To get the best performance, the PCB layout is at least as important as the components. [Hans] shows what’s important and how to best work out what you need using some online calculators.
Using a NanoVNA and a USB spectrum analyzer, [Hans] makes some measurements on the devices using different components, which is very instructive. The measurements lined up fairly well with the theory, and you can see the effects of changing key components in the design.
[Hans] has a lot to say about RF PCB design.
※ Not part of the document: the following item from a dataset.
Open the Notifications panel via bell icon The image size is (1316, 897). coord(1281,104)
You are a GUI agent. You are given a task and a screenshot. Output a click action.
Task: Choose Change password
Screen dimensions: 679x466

If you want to get into a lot of details, don’t forget to check out [Michael Ossmann’s] Supercon workshop on RF design.
I thought this is HackADay, not EEVblog Forum.
I know you only just managed to read the second sentence, but the article basically goes on to say design your own with these cheap and tiny RF amplifier modules and put them on a PCB that fits your needs.
its been very offtopic lately
Anything I would write about your comment would get me banned. Lame.
There is an ‘ArtsandCrafts’aDay article up right now.
3d printed sea cucumber lamp or something.
Also: bets on how long it takes the usual suspects to figure out what OPs name means in American parlance?
Hint: ‘Puffer jackets’ are not a thing in the USA. We look at the Brits funny when they say that.
While not called that any more (They certainly were in the 80s), Real ones are still common in places where it gets cold, and modernized “fashionable” versions exist in many women’s wardrobes pretty much everywhere in the world above roughly 42 degrees latitude.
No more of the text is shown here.